3. Matsushita strength building process
In late 1980s, Matsushita had been able to take the opportunity from market changes and was successfully overtook Philips. As mentioned, the globalisation era shift electronics market competition from local fulfillment to global price competition. Compared to the Philips decentralized structures, the centralized Matsushita’s structure with its ability to respond to market opportunities enabled Matsushita to became global leader in this era.
Firstly, while Philips autonomous subsidiaries lowered their speed of reaction, the Matsushita ability to adopt the innovation supported by its centralised structure was providing significant productivity. As argued by Daft (2009), during the internationalisation companies usually still want to achieve ”common organizational goals”. However, it is difficult for them to choose between focusing on global standardisation or national responsiveness. Philips structure was geographic/product matrix with emphasis on the national responsiveness while Matsushita adapt the product matrix structure with power delegation to the subsidiaries. As illustrated in F During the period where forces for global integration are high and national responsiveness is low, Matsushita structure and mass production capabilities provides them advantages in delivering standardised low price product during that period.
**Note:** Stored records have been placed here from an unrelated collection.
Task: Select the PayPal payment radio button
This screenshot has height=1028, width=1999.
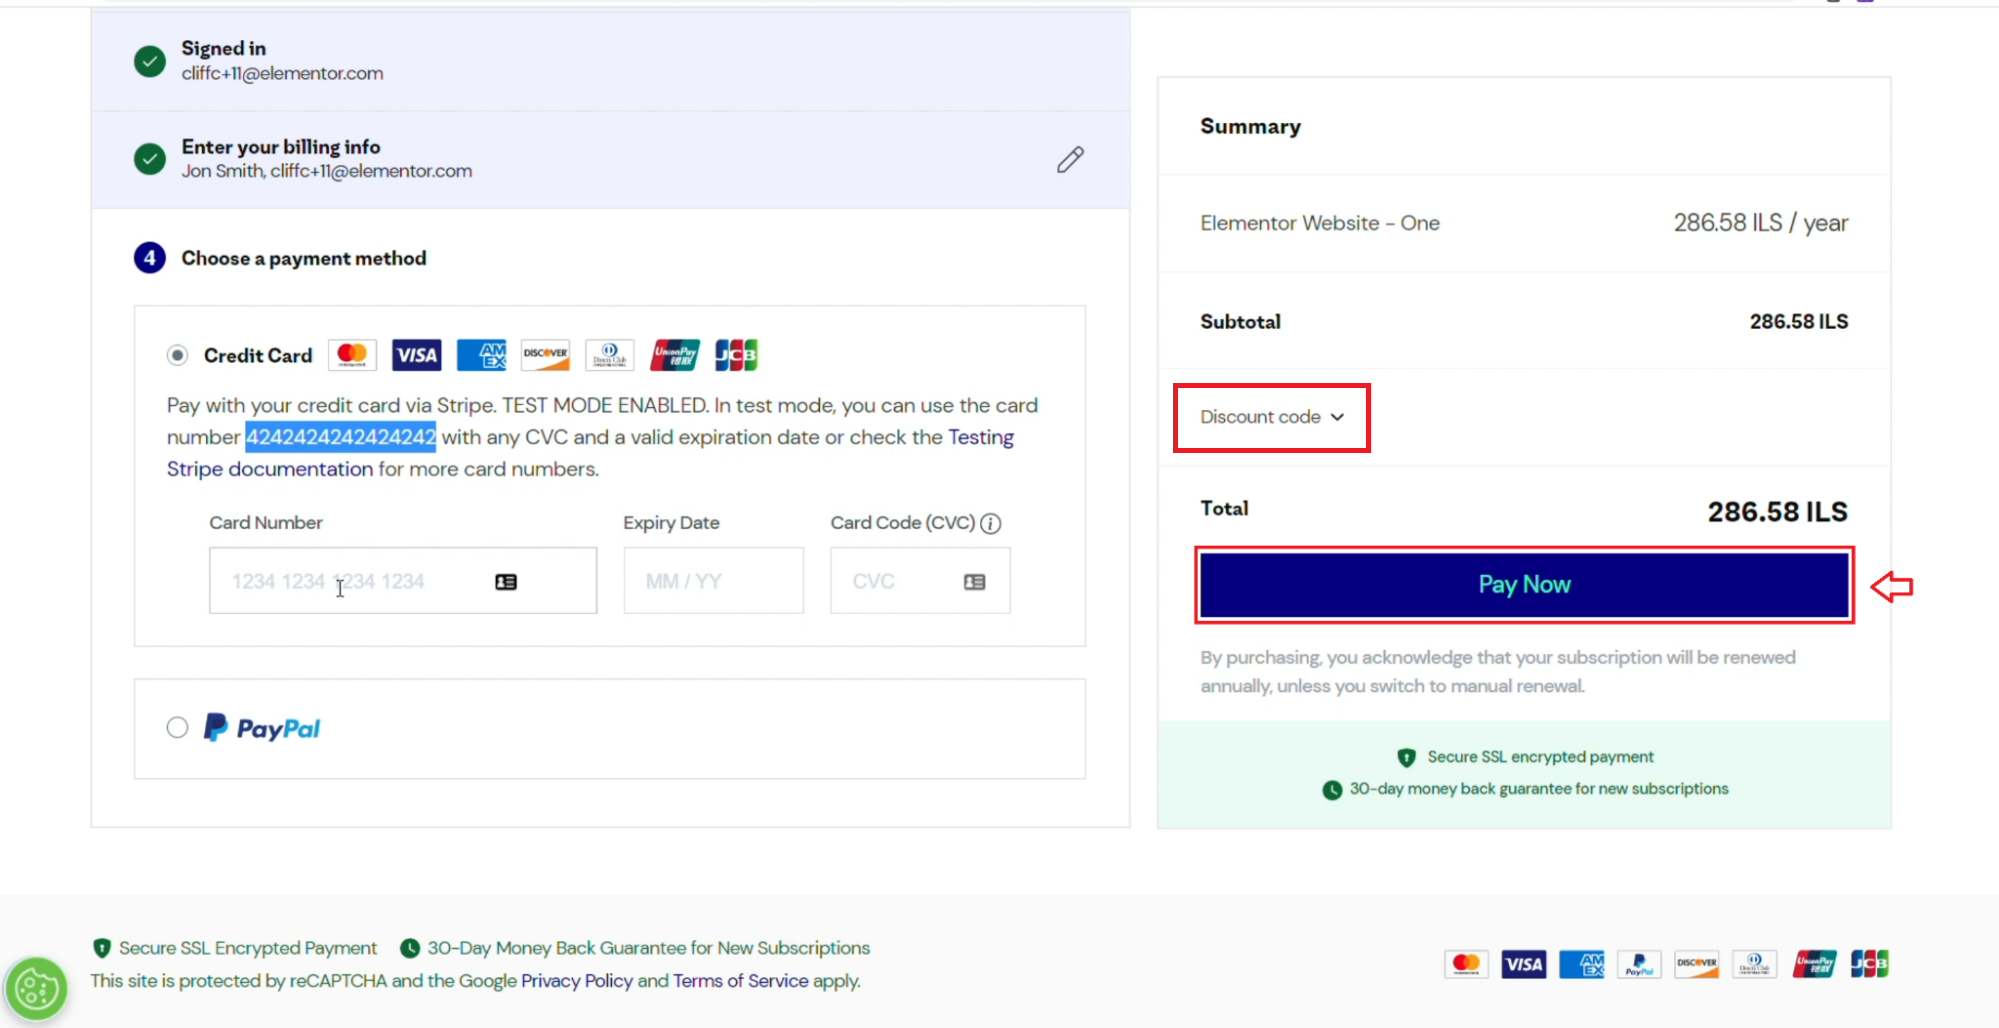Action: [178, 728]
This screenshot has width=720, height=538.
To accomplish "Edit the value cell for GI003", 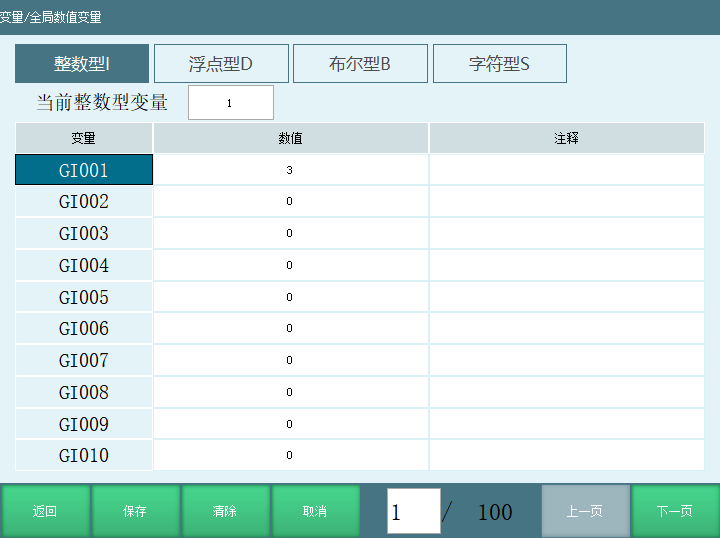I will (290, 234).
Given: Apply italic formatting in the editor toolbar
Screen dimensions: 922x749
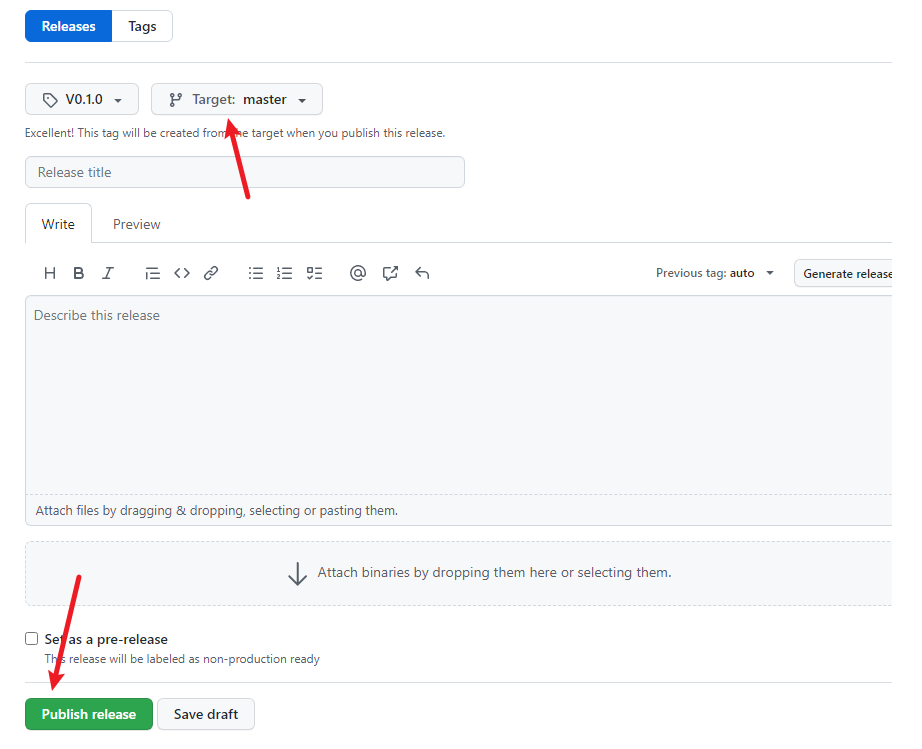Looking at the screenshot, I should click(108, 273).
Figure 1. Model to Fit Organisation Structure to International Advantages
Source: Roderick E. White and Thomas A. Poynter, “Organizing for Worldwide Advantage,” Business Quarterly (Summer 1989), 84–89. Adapted by permission of Business Quarterly, published by the Western Business School, the University of Western Ontario, London, Ontario, Canada.
The main strategic competence of Matsushita is efficiency, which resulted from its centralized organizational structure with localization operation strategy. The financial control, which reflected by the corporate treasury acted as a commercial bank that provides loan, triggered each product department to higher their efficiency. Matsushita also tries to maintain spirit of “hunger” by adapting “one-product-division” policy. Moreover, the internal competition that established from the historic routine was also its key advantage. Matsushita established “small business” environment that enabled them to maximise research on new products and further development of technology.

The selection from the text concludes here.